What to produce. Give back each line of the data exactly.

Available data.
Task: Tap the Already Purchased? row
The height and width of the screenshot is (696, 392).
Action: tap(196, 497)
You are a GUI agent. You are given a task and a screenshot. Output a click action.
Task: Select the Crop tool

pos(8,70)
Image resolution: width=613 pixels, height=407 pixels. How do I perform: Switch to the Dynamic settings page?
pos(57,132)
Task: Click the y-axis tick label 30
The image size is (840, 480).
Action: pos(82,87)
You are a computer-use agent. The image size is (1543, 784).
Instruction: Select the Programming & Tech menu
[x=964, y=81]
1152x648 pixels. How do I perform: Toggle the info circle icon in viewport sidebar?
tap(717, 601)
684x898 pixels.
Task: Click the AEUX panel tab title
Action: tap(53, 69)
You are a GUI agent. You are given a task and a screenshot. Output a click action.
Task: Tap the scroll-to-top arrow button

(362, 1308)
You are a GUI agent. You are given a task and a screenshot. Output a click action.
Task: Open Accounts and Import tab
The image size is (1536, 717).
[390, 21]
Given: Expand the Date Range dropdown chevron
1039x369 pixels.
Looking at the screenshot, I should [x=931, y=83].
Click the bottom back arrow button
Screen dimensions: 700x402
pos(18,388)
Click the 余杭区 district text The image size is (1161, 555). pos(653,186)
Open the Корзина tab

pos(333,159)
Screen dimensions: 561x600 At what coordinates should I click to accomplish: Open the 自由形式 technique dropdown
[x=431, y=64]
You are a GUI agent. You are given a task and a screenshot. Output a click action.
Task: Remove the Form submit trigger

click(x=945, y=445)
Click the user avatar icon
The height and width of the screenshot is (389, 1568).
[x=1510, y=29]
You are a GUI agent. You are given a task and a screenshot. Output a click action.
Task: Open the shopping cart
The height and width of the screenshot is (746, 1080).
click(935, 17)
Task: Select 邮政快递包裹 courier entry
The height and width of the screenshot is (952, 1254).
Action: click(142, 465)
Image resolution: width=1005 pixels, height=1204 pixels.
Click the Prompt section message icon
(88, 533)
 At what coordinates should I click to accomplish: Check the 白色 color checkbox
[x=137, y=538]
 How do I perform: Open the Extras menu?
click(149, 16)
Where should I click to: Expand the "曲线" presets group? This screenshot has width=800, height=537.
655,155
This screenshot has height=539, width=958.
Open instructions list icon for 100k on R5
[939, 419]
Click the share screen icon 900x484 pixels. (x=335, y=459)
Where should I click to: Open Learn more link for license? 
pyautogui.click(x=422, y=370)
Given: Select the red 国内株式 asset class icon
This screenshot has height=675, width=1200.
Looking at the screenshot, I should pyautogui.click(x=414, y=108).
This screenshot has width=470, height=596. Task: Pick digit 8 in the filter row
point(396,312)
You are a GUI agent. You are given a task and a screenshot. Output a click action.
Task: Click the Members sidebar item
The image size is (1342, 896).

Answer to the exercise.
Task: Tap the Already Purchased? row
The height and width of the screenshot is (696, 392).
Action: tap(196, 497)
You are a GUI agent. You are given a task and a screenshot. Output a click action.
Task: Select the Crop tool

pos(8,70)
Image resolution: width=613 pixels, height=407 pixels. How do I perform: Switch to the Dynamic settings page?
pos(57,132)
Task: Click the y-axis tick label 30
The image size is (840, 480).
Action: pos(82,87)
You are a computer-use agent. The image size is (1543, 784).
Instruction: Select the Programming & Tech menu
[x=964, y=81]
1152x648 pixels. How do I perform: Toggle the info circle icon in viewport sidebar?
tap(717, 601)
684x898 pixels.
Task: Click the AEUX panel tab title
Action: tap(53, 69)
You are a GUI agent. You are given a task and a screenshot. Output a click action.
Task: Tap the scroll-to-top arrow button

(362, 1308)
You are a GUI agent. You are given a task and a screenshot. Output a click action.
Task: Open Accounts and Import tab
The image size is (1536, 717).
[390, 21]
Given: Expand the Date Range dropdown chevron
1039x369 pixels.
Looking at the screenshot, I should [x=931, y=83].
Click the bottom back arrow button
Screen dimensions: 700x402
pos(18,388)
Click the 余杭区 district text The image size is (1161, 555). pos(653,186)
Open the Корзина tab

pos(333,159)
Screen dimensions: 561x600 At what coordinates should I click to accomplish: Open the 自由形式 technique dropdown
[x=431, y=64]
You are a GUI agent. You are given a task and a screenshot. Output a click action.
Task: Remove the Form submit trigger

click(x=945, y=445)
Click the user avatar icon
The height and width of the screenshot is (389, 1568).
[x=1510, y=29]
You are a GUI agent. You are given a task and a screenshot. Output a click action.
Task: Open the shopping cart
The height and width of the screenshot is (746, 1080).
click(935, 17)
Task: Select 邮政快递包裹 courier entry
The height and width of the screenshot is (952, 1254).
Action: click(142, 465)
Image resolution: width=1005 pixels, height=1204 pixels.
Click the Prompt section message icon
(88, 533)
 At what coordinates should I click to accomplish: Check the 白色 color checkbox
[x=137, y=538]
 How do I perform: Open the Extras menu?
click(149, 16)
Where should I click to: Expand the "曲线" presets group? This screenshot has width=800, height=537.
655,155
This screenshot has height=539, width=958.
Open instructions list icon for 100k on R5
[939, 419]
Click the share screen icon 900x484 pixels. (x=335, y=459)
Where should I click to: Open Learn more link for license? 
pyautogui.click(x=422, y=370)
Given: Select the red 国内株式 asset class icon
This screenshot has height=675, width=1200.
Looking at the screenshot, I should pyautogui.click(x=414, y=108).
This screenshot has width=470, height=596. Task: Pick digit 8 in the filter row
point(396,312)
You are a GUI agent. You are given a task and a screenshot. Output a click action.
Task: Click the Members sidebar item
The image size is (1342, 896).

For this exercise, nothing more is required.